Write out exactly, with both ends included, the lines that run from the line containing "Viewport: 2576px width, 872px" to the end of the entries. Pictures are not part of the answer.

▼

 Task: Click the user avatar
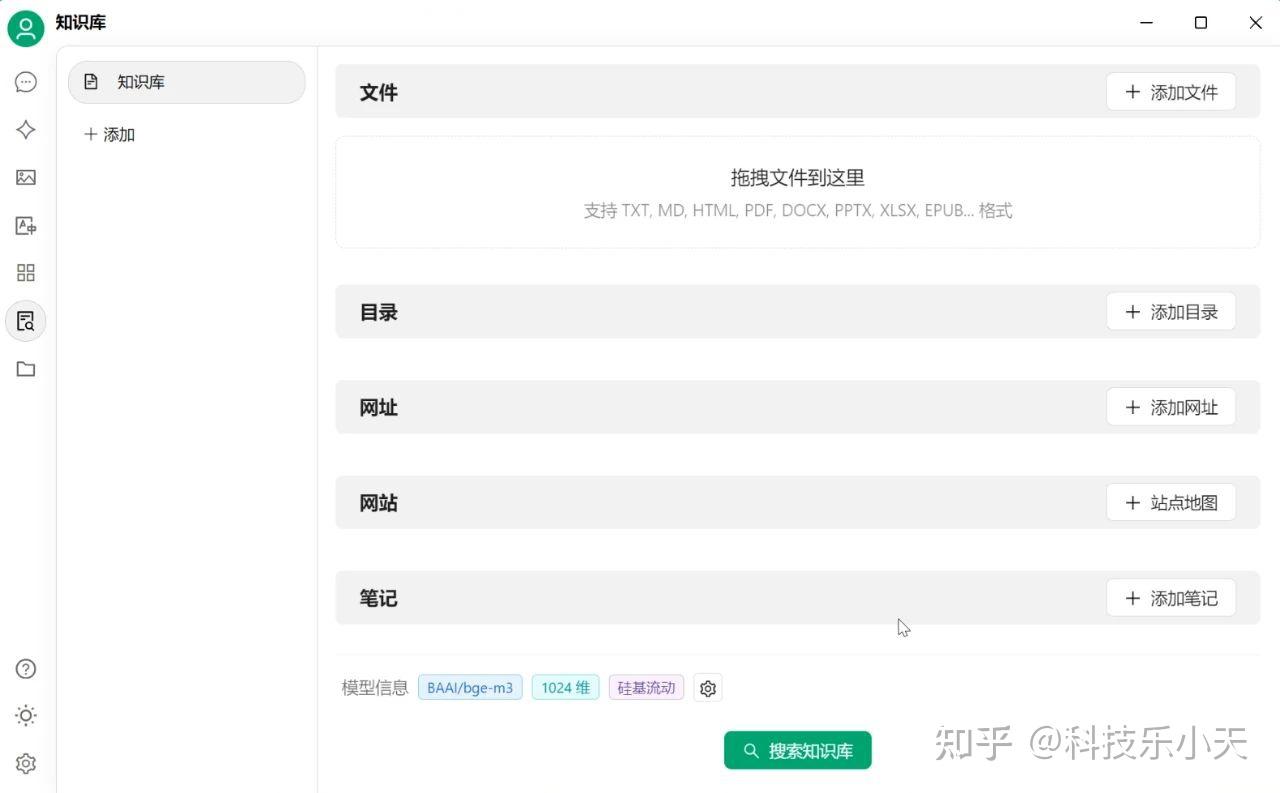pyautogui.click(x=25, y=28)
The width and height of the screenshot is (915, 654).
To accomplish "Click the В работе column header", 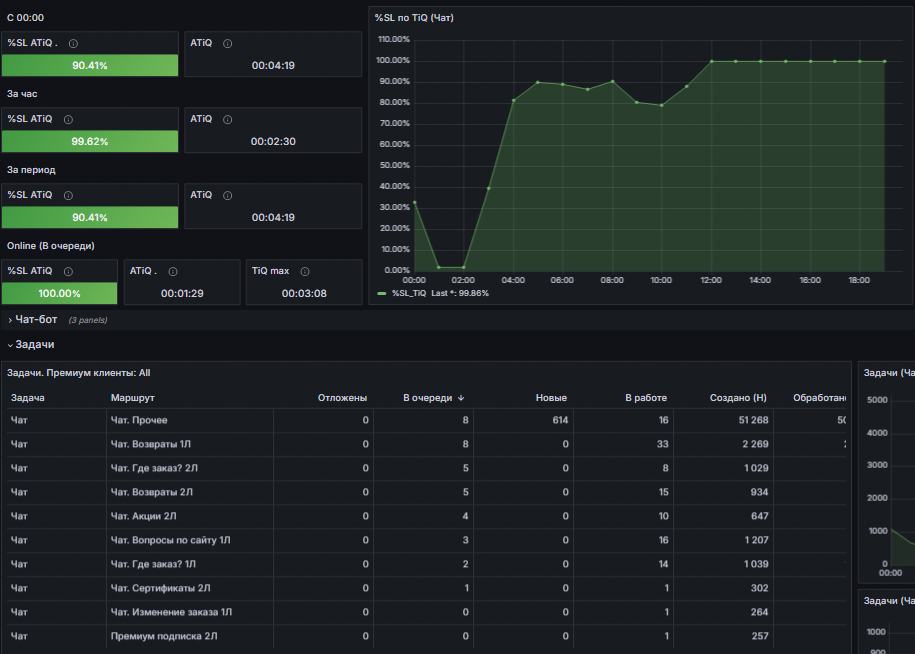I will [645, 398].
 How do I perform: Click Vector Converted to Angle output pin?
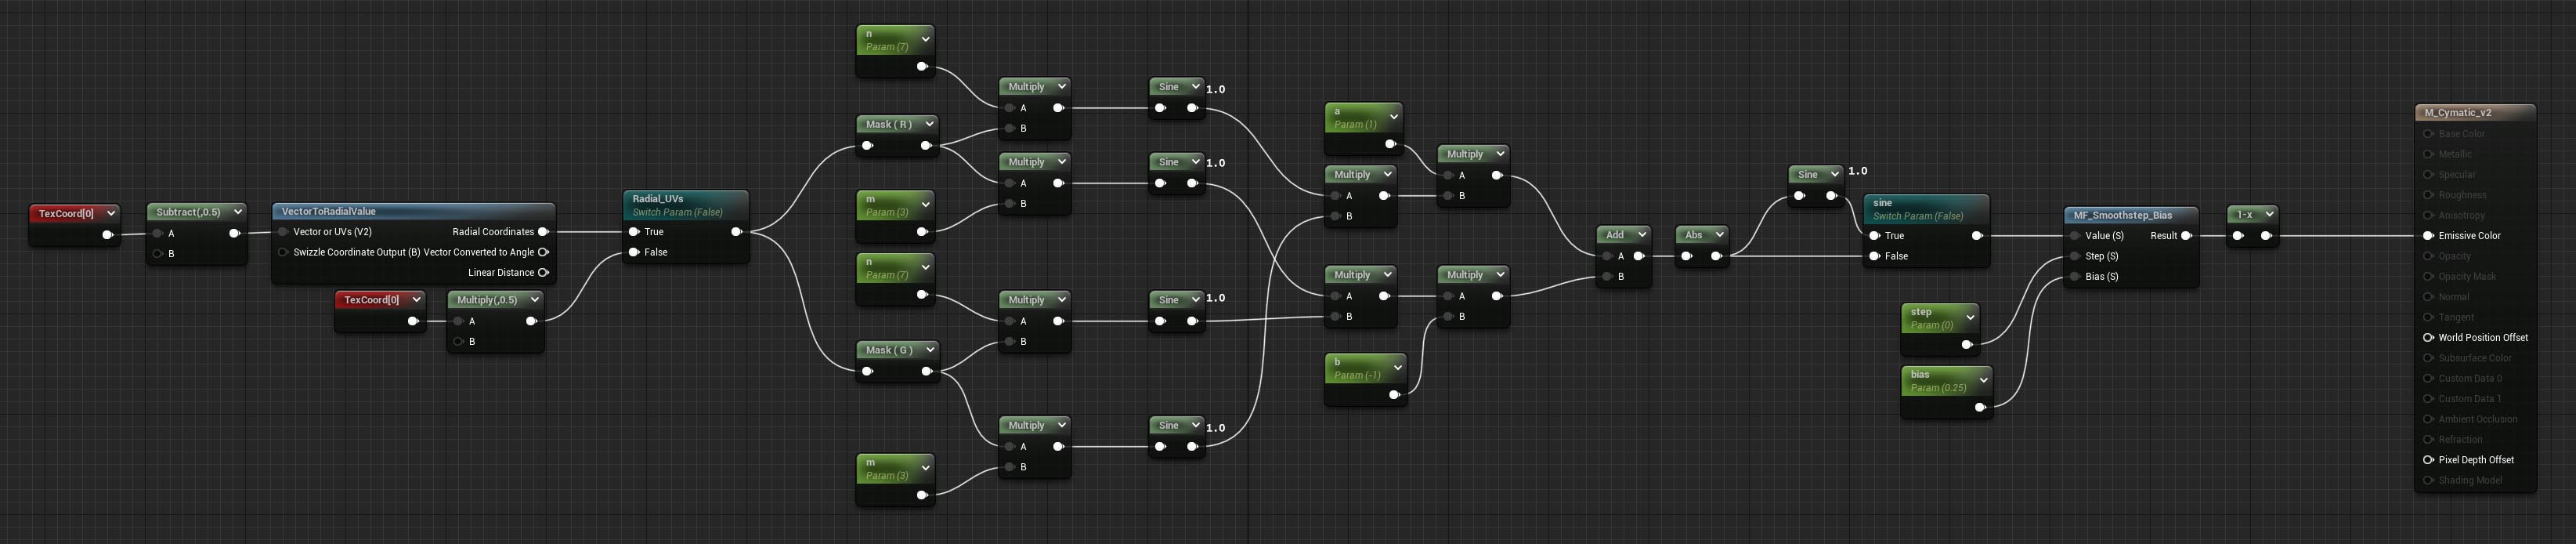pos(544,252)
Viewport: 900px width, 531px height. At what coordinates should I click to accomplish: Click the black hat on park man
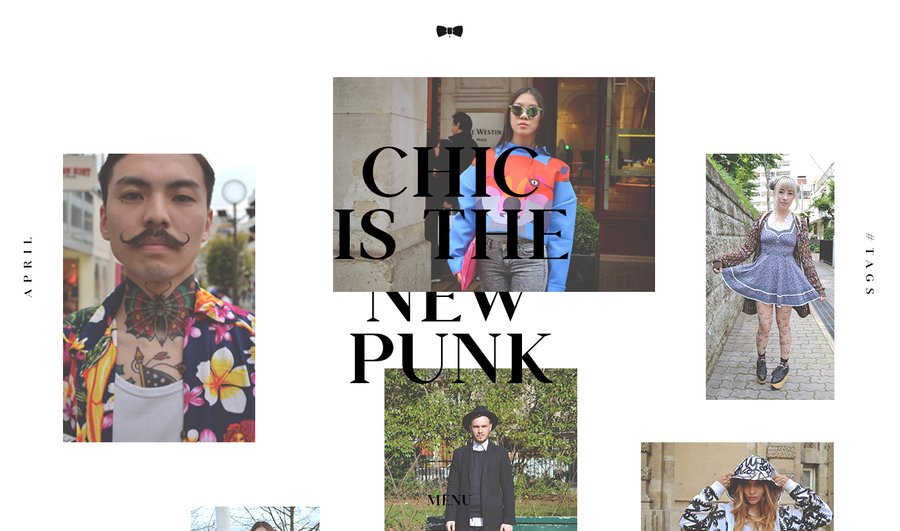click(480, 417)
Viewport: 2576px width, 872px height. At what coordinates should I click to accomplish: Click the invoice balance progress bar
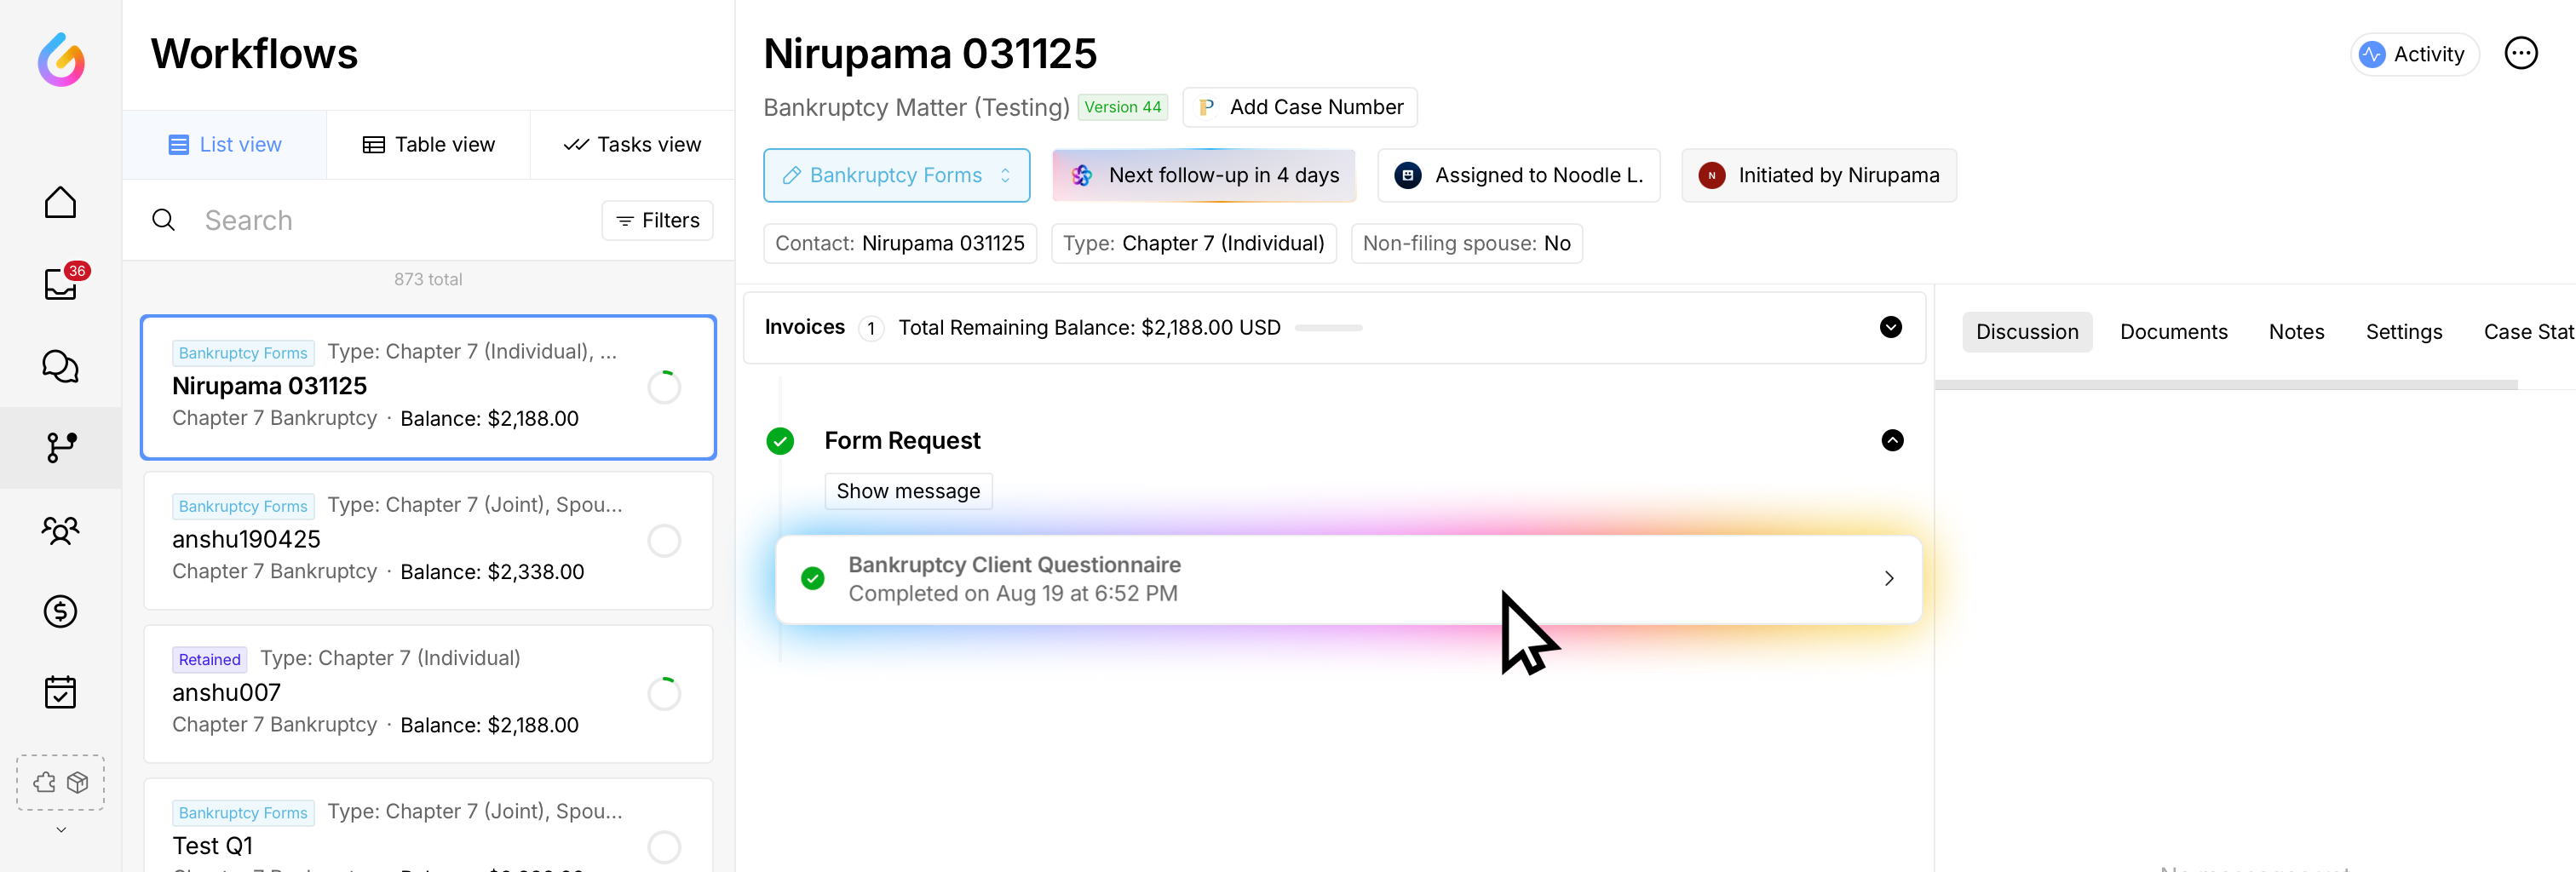click(1328, 328)
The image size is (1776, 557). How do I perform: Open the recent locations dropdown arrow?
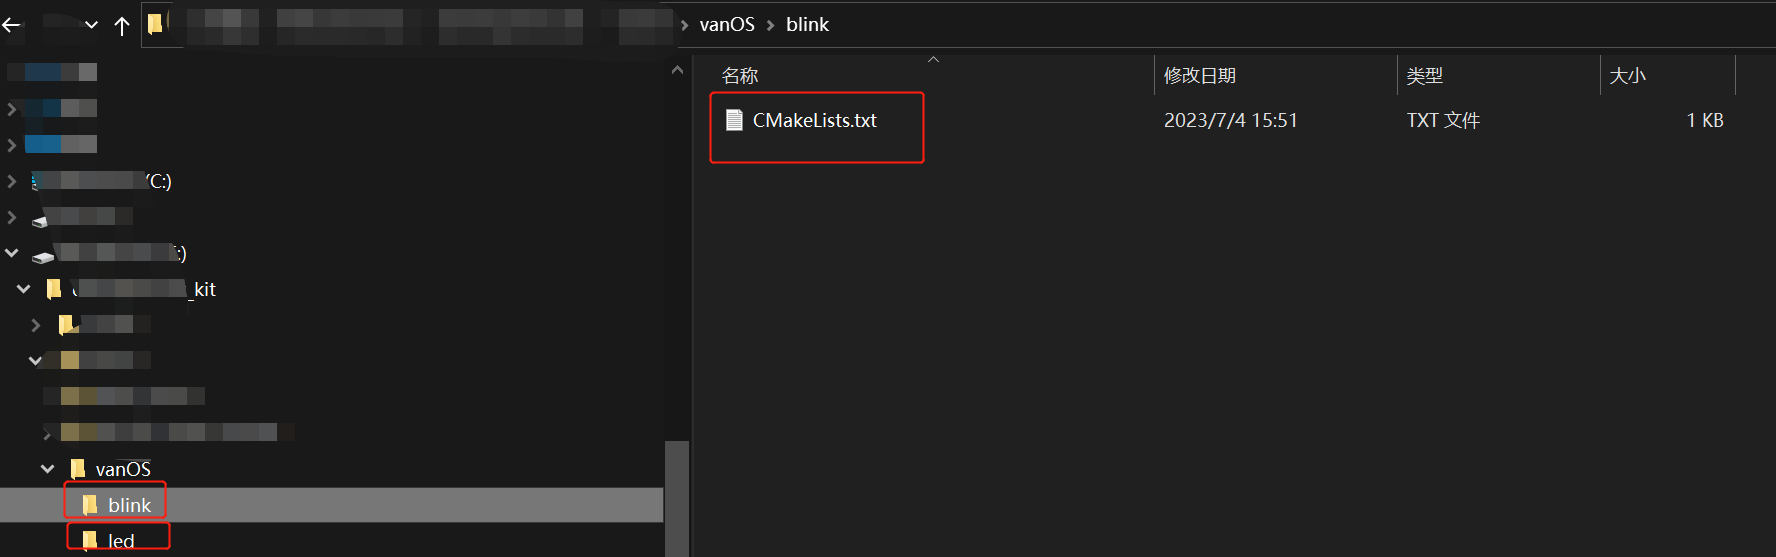pyautogui.click(x=91, y=25)
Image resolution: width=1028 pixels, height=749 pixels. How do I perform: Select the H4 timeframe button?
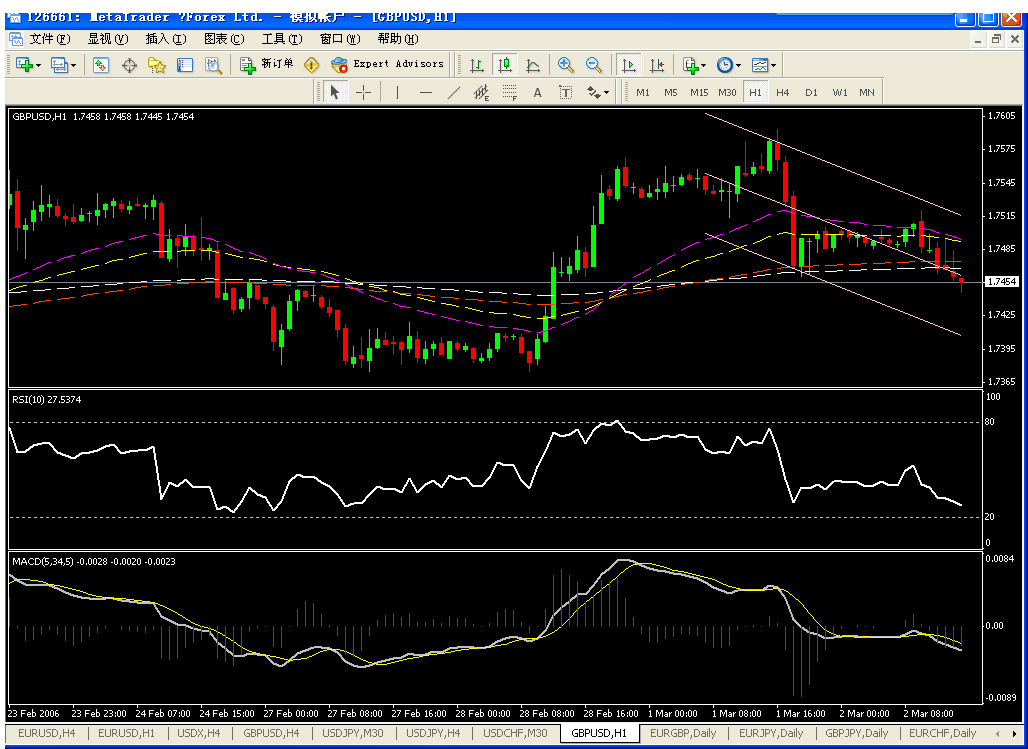782,92
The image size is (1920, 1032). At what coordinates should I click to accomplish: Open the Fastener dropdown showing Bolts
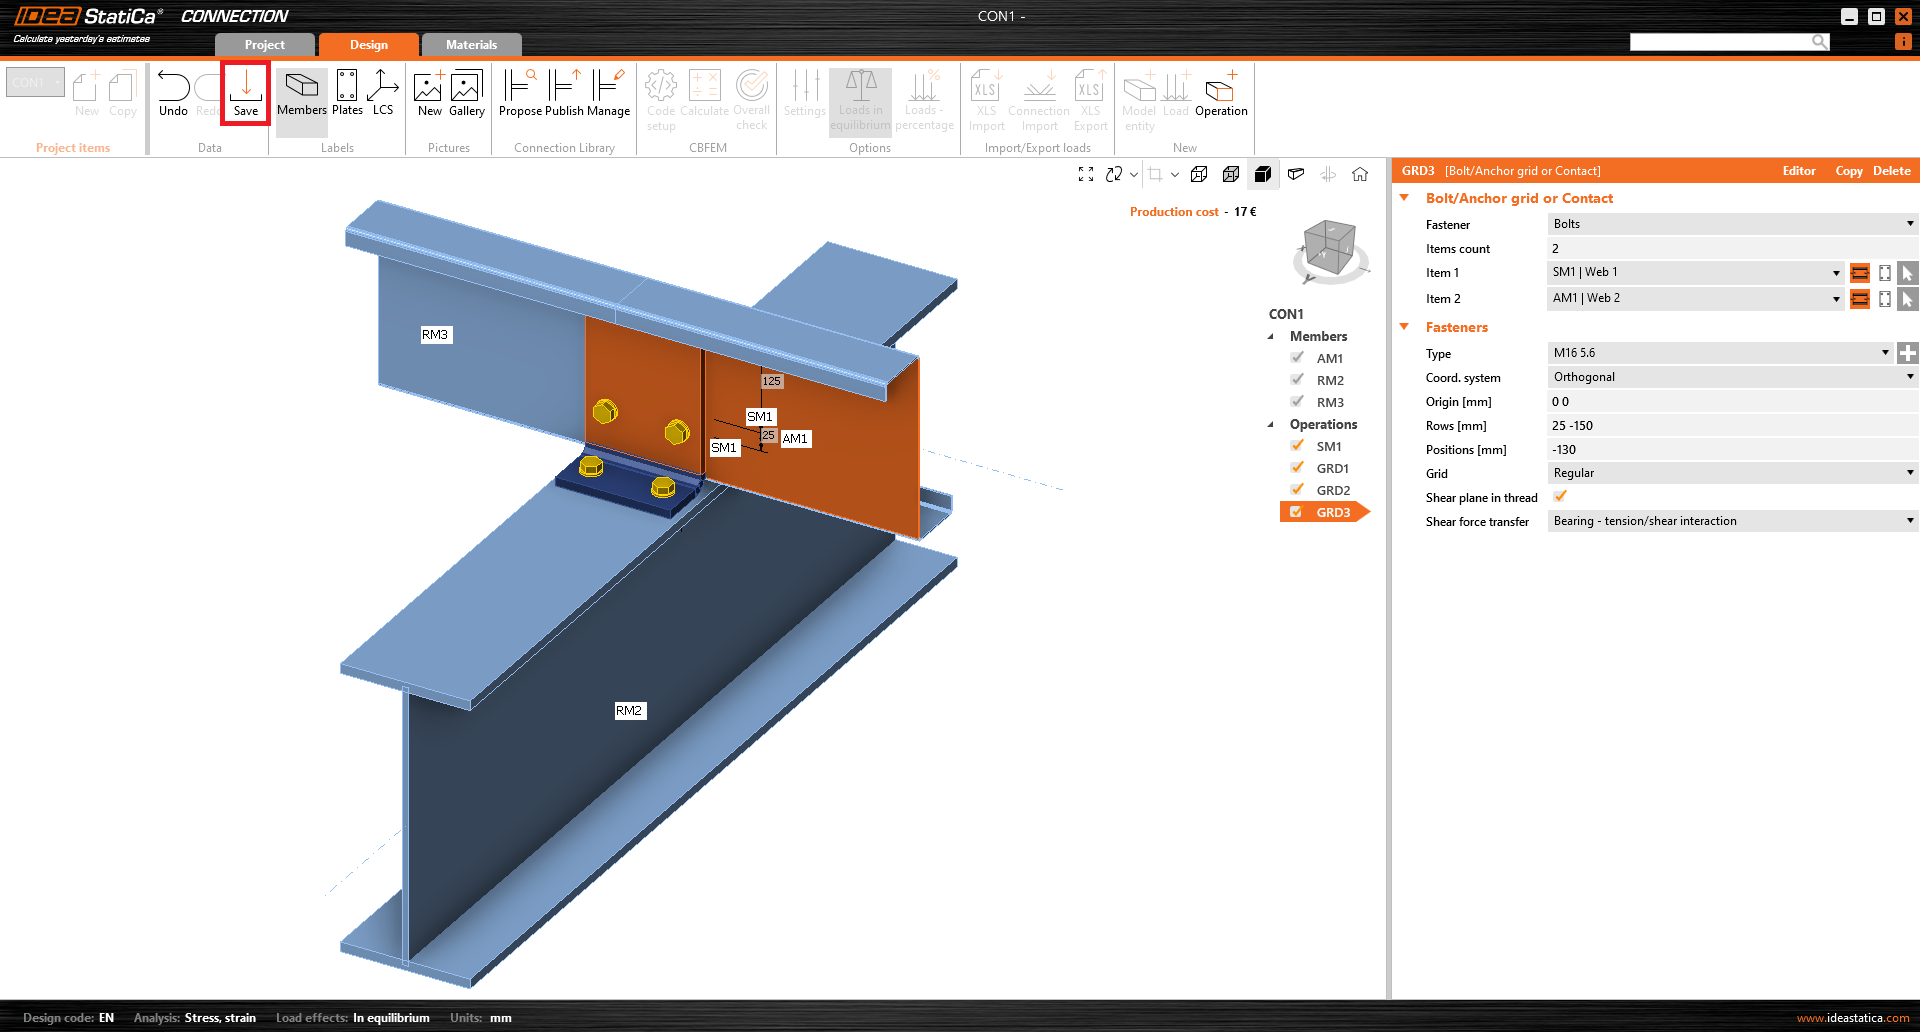pos(1732,224)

▲

** RESULT BELOW **
Viewport: 2576px width, 872px height. At what coordinates should I click to accomplish: Click the invoice balance progress bar
click(1328, 328)
The image size is (1776, 557). How do I perform: Open the recent locations dropdown arrow?
pyautogui.click(x=91, y=25)
Image resolution: width=1028 pixels, height=749 pixels. How do I perform: Select the H4 timeframe button?
782,92
The image size is (1920, 1032). At what coordinates should I click to accomplish: Open the Fastener dropdown showing Bolts
pos(1732,224)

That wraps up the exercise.